Running AI Benchmarks on Multiple Jetson Orin Nano Devices
Issue Overview
Users are seeking guidance on running AI performance benchmarks across multiple Jetson Orin Nano devices simultaneously. The specific challenge arises from the fact that the official NVIDIA Jetson Benchmarks repository (GitHub – NVIDIA-AI-IOT/jetson_benchmarks) only supports benchmarking on a single device. This limitation prevents users from easily evaluating the performance of a cluster of Jetson Orin Nano devices, which is crucial for scaling AI workloads across multiple units.
Possible Causes
-
Limited scope of official benchmarking tools: The NVIDIA-provided benchmarking suite is designed for single-device use cases, not accounting for multi-device or cluster scenarios.
-
Lack of built-in cluster support: The current benchmarking tools do not include native functionality for distributing workloads across multiple Jetson devices.
-
Absence of official documentation: NVIDIA has not provided specific guidance or documentation for running benchmarks on Jetson clusters, leaving users uncertain about best practices.
Troubleshooting Steps, Solutions & Fixes
-
Distribute data manually:
- NVIDIA recommends running different data on each device in a cluster to increase throughput.
- Users will need to implement their own data distribution mechanism to send distinct datasets to each Jetson Orin Nano in the cluster.
-
Develop a custom benchmarking solution:
- Create a wrapper script or application that:
a. Identifies all Jetson devices in the cluster
b. Distributes benchmark tasks across the devices
c. Collects and aggregates results from each device - This approach requires additional development effort but allows for tailored benchmarking of multi-device setups.
- Create a wrapper script or application that:
-
Utilize container orchestration:
- Implement a container orchestration solution like Kubernetes to manage the deployment of benchmarking tasks across multiple Jetson devices.

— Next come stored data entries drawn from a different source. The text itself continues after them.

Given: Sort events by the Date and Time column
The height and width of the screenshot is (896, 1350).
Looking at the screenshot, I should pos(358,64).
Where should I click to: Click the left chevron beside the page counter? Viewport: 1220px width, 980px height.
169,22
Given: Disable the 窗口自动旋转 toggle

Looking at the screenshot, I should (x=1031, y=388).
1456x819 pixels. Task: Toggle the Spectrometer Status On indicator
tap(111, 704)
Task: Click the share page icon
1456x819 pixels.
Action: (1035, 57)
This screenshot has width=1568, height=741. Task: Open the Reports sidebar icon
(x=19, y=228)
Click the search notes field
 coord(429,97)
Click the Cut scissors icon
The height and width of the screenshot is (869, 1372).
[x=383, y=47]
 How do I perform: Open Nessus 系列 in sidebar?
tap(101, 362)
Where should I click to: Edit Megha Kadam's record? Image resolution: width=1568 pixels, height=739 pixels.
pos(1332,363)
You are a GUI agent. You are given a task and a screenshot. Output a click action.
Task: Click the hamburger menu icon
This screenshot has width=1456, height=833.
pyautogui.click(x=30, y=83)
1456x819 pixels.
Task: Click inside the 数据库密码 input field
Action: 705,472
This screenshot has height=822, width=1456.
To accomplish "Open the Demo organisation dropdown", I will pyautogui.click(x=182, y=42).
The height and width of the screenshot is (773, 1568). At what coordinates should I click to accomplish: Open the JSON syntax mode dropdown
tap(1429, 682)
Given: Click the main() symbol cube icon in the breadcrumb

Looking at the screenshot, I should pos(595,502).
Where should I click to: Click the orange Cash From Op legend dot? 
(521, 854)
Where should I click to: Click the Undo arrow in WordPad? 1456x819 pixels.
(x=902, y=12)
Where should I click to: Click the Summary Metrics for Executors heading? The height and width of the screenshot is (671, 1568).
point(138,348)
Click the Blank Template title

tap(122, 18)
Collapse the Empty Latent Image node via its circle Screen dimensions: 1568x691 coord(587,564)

- This method provides better scalability and management for larger clusters.
-
Parallel execution of single-device benchmarks:
- Run the existing single-device benchmark simultaneously on each Jetson Orin Nano using separate SSH sessions or a parallel SSH tool.
- Collect the results manually and aggregate them for analysis.
Example using parallel-ssh:
parallel-ssh -h hosts.txt -i "cd jetson_benchmarks && python3 benchmark.py"
-
Leverage NVIDIA DeepStream SDK:
- While not a direct benchmarking solution, DeepStream SDK supports multi-stream, multi-device inference pipelines.
- Create a DeepStream application that utilizes multiple Jetson devices and measure its performance as a proxy for cluster capabilities.
-
Monitor system-wide metrics:
- Use tools like
tegrastats
on each device to collect system-level performance data while running benchmarks. - Aggregate this data to get a comprehensive view of cluster performance.
Example command:
tegrastats --interval 1000 --logfile benchmark_stats.log
- Use tools like
-
Contact NVIDIA Developer Support:
- Reach out to NVIDIA’s developer support channels for guidance on best practices for benchmarking Jetson clusters.
- Request information about any upcoming tools or documentation for multi-device benchmarking scenarios.
-
Community solutions:
- Search for and contribute to community-driven projects on platforms like GitHub that aim to address multi-device Jetson benchmarking.
- Collaborate with other developers to create open-source solutions for cluster benchmarking on Jetson devices.
While there is no official, out-of-the-box solution for benchmarking multiple Jetson Orin Nano devices simultaneously, these approaches can help users assess the performance of their Jetson clusters. The most suitable method will depend on the specific use case, cluster size, and available development resources.